◆ Material provided:
%%

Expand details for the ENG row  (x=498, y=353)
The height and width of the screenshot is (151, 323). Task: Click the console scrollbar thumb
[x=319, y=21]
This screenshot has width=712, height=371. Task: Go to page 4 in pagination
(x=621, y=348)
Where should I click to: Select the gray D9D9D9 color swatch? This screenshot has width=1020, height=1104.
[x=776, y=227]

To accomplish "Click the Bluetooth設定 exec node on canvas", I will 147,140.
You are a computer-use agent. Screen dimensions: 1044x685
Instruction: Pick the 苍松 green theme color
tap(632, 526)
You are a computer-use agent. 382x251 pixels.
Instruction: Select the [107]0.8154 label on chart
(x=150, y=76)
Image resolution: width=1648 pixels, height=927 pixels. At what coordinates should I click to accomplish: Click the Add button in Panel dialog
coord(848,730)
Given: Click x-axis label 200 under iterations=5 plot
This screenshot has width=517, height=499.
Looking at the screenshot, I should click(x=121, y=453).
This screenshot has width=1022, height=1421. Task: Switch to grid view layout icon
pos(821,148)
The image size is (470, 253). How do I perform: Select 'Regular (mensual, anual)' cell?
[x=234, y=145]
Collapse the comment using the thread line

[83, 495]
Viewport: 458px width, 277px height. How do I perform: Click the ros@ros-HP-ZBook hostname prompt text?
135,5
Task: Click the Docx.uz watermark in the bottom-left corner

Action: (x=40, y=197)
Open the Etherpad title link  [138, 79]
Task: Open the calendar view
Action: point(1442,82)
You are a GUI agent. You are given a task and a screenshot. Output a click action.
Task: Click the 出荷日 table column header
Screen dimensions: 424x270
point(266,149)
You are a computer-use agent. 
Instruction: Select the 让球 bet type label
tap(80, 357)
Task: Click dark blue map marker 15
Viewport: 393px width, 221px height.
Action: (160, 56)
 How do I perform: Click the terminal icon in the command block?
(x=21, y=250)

%%

◆ Work request:
All of the material should be copied verbatim.

◆ Written response:
Expand details for the ENG row  (x=498, y=353)
The height and width of the screenshot is (151, 323). Task: Click the console scrollbar thumb
[x=319, y=21]
This screenshot has width=712, height=371. Task: Go to page 4 in pagination
(x=621, y=348)
Where should I click to: Select the gray D9D9D9 color swatch? This screenshot has width=1020, height=1104.
[x=776, y=227]

To accomplish "Click the Bluetooth設定 exec node on canvas", I will 147,140.
You are a computer-use agent. Screen dimensions: 1044x685
Instruction: Pick the 苍松 green theme color
tap(632, 526)
You are a computer-use agent. 382x251 pixels.
Instruction: Select the [107]0.8154 label on chart
(x=150, y=76)
Image resolution: width=1648 pixels, height=927 pixels. At what coordinates should I click to accomplish: Click the Add button in Panel dialog
coord(848,730)
Given: Click x-axis label 200 under iterations=5 plot
This screenshot has width=517, height=499.
Looking at the screenshot, I should click(x=121, y=453).
This screenshot has width=1022, height=1421. Task: Switch to grid view layout icon
pos(821,148)
The image size is (470, 253). How do I perform: Select 'Regular (mensual, anual)' cell?
[x=234, y=145]
Collapse the comment using the thread line

[83, 495]
Viewport: 458px width, 277px height. How do I perform: Click the ros@ros-HP-ZBook hostname prompt text?
135,5
Task: Click the Docx.uz watermark in the bottom-left corner

Action: (x=40, y=197)
Open the Etherpad title link  [138, 79]
Task: Open the calendar view
Action: point(1442,82)
You are a GUI agent. You are given a task and a screenshot. Output a click action.
Task: Click the 出荷日 table column header
Screen dimensions: 424x270
point(266,149)
You are a computer-use agent. 
Instruction: Select the 让球 bet type label
tap(80, 357)
Task: Click dark blue map marker 15
Viewport: 393px width, 221px height.
Action: (160, 56)
 How do I perform: Click the terminal icon in the command block?
(x=21, y=250)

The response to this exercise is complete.